Just like the monsters in the office, the hybrids in the corridors seemed bent on self-destruction, their bone-chilling screams of agony providing the gory soundtrack to our escape. After a quick head count, we rushed down the main corridor, back through the prison chamber, up the winding staircase to the mausoleum.
I didn’t dare let go of Haley. Didn’t dare open my eyes. Not until the pounding of my heart subsided, and I finally felt the sweet relief of snowflakes melting on my cheeks.
Forty-Five
LIAM
Sitting on a bench on the outer perimeter of the cemetery, I cupped my palm, mesmerized by the snowflakes melting against my skin.
Snow felt different now. The warmth of Gray’s presence beside me felt different. My heartbeat felt different.
Everything felt different.
“I’d all but forgotten what it meant to be human,” I said softly. “I used to think humanity was destined to fail, and that my responsibility in escorting your souls out of these vessels and into the Shadowrealm was a kindness as much as a duty. What, after all, was the point of all this so-called living?” I shook my head, my very human breath condensing before me. “What a fool I’d been.”
Gray leaned her head on my shoulder, and I turned to press a kiss to her crown.
“And now?” she asked. “Do you still wonder what the point is?”
I left the question hanging on the cool air between us, where it lingered a moment longer before drifting away in the breeze.
The tribunal had ended. I’d been permanently banished here, all remaining powers stripped. I’d no longer be able to shift into my avian forms, no longer see a thousand upon a thousand upon a thousand possible outcomes. I was vulnerable now, just as any other man.
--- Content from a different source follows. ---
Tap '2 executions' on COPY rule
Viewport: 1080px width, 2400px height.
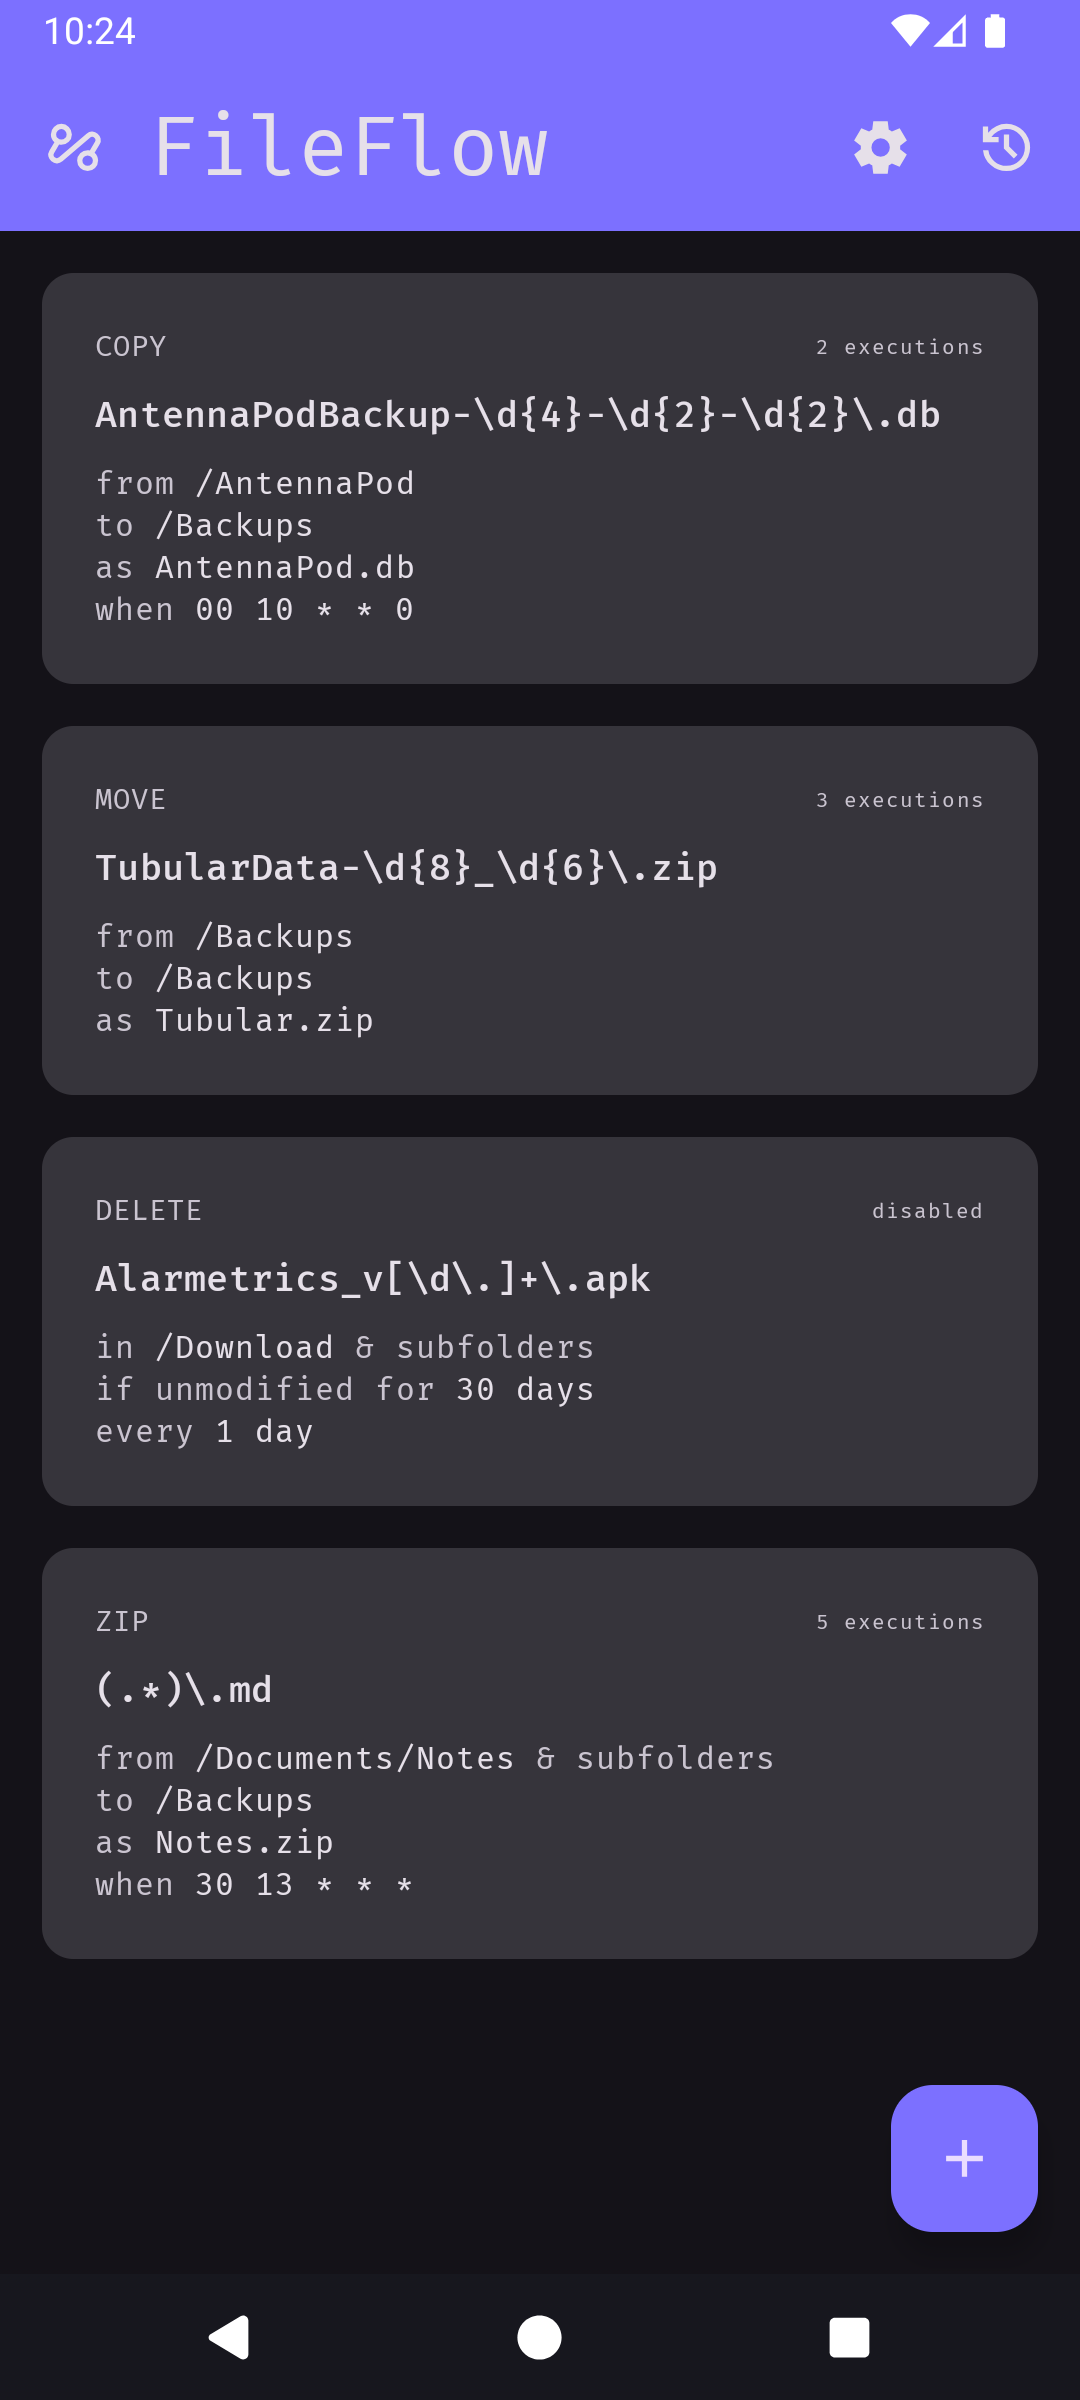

Powerless but for that which I drew from within.
I’d been condemned to the fate of humanity, possibly condemning humanity in the process.
For with my banishment and the permanent dissolution of my duties, there would be no Death. No transformation, as I’d warned them before. Winter had already begun its deadly dance, but soon it would spread. Soon the restless souls would gather. Soon the hauntings would begin.
The Old One had offered only one alternative, only one service for which they’d grant a full reversal of this curse: I must sacrifice another Shadowborn witch, forcing upon her the mantle I’d once so proudly carried.
The refusal was on my lips before they’d even finished the proclamation.
Their only concession, their only grace, was in allowing me to serve out my remaining days as a mortal man in the company of the woman I loved, for as long as she would have me.
I’d explained all of this to her as we sat on our bench, watching the others make arrangements for the return to basecamp. They’d managed to salvage some of the intelligence they’d found inside, and were organizing that now, along with treating injuries.
Jael’s body had not been recovered. When the wolves returned to the corridor to investigate, they found only ashes.
“I would do anything to fix this, Gray,” I said now. “Anything.”
She didn’t say anything for a long moment. And then, just when I thought my human heart would arrest, she tilted her head to meet my gaze, and a soft smile touched her lips. “You and I are a lot alike, you know.”
“Rule-breakers and seekers of trouble. Defiers of cosmic law.” I laughed, but Gray’s eyes had turned serious.
“People who’d do anything to protect the ones we love,” she said. “People who’ve learned, deep down, the most important lesson.” She slipped her hand into mine, melting the last of the snow between our palms. “No matter what the risk, love willalwaysbe worth it.”
She leaned forward, brushing her lips across my mouth in a kiss I felt all the way to my toes. There were no magical sparks this time. Only the ones I felt inside.
I returned her kiss, slowly deepening it, tasting her with a new appreciation for all of life’s richness. For all of its blessings.
I kissed her as I’d loved her—without hesitation, without regret, without fear.
When we finally broke apart, I cupped her face, gazing in to the depths of her twilight blue eyes.
“I’m in love with you, little witch. So much it makes my heart feel like it’s going to go supernova every time you’re near me. Is that… Is that normal?”
Gray laughed, her eyes lighting up despite the heaviness of tonight’s battles. She pressed a hand to my chest, and I covered it with my own, feeling the frantic pounding of my heart through both.
“It’s normal,” she said. “I’d say you get used to it, but you don’t. And that’s a good thing.”